About this task
Look below for the line with "The width and" and the line with "the Mainland China"; repeat exactly those two lines and all lines between them, but no pictures.

Material supplied
########
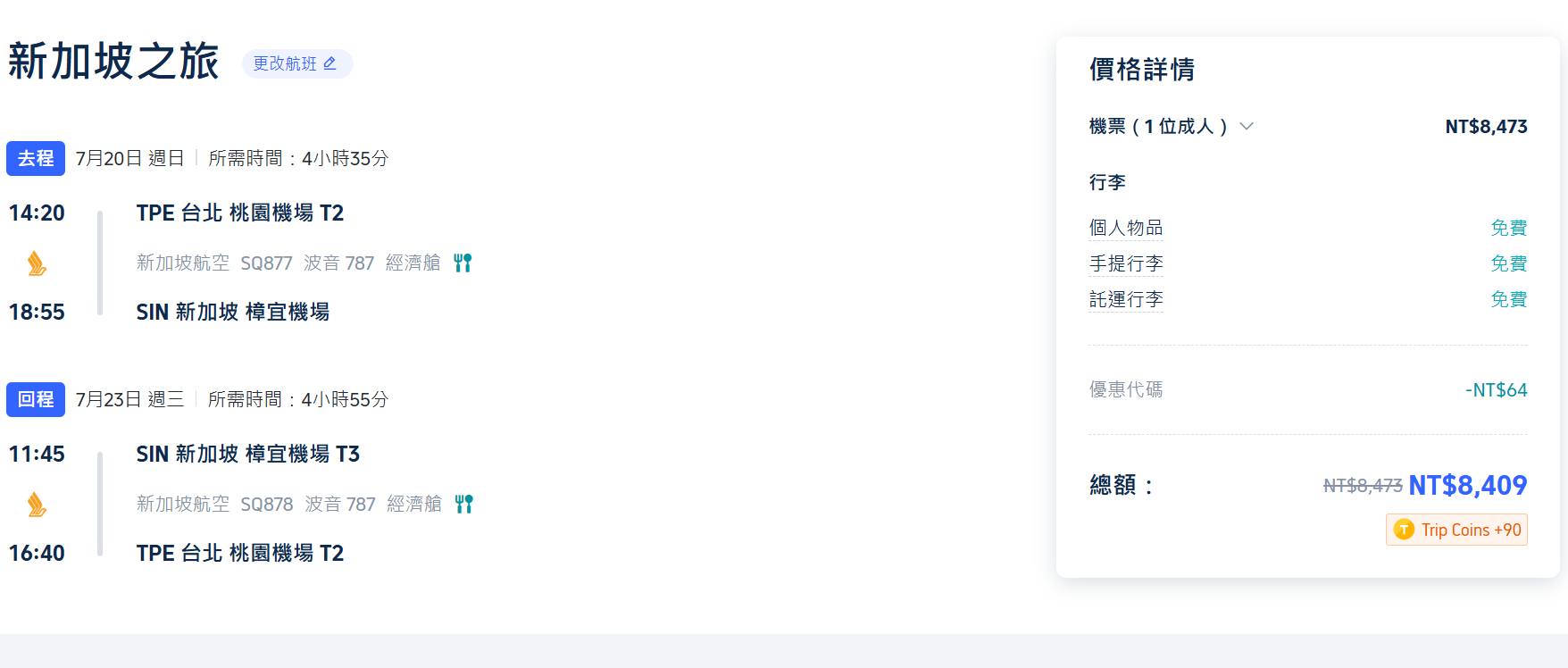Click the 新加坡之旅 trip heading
########
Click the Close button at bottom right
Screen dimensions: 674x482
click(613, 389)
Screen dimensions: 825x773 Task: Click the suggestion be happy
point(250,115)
########
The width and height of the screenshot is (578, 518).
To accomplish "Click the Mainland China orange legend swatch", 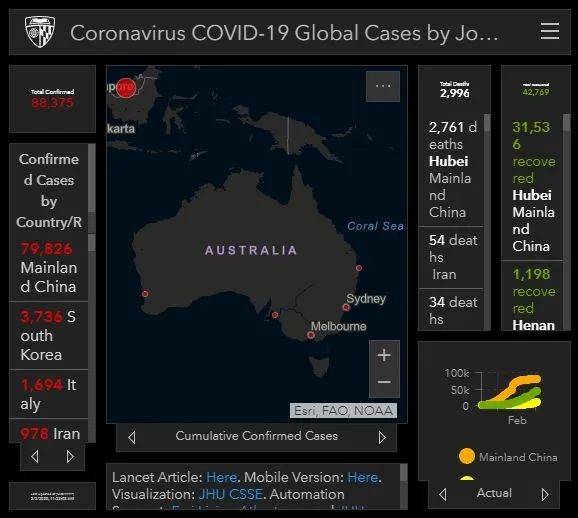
########
Written response
The width and height of the screenshot is (578, 518).
To accomplish "Click the Mainland China orange legend swatch", 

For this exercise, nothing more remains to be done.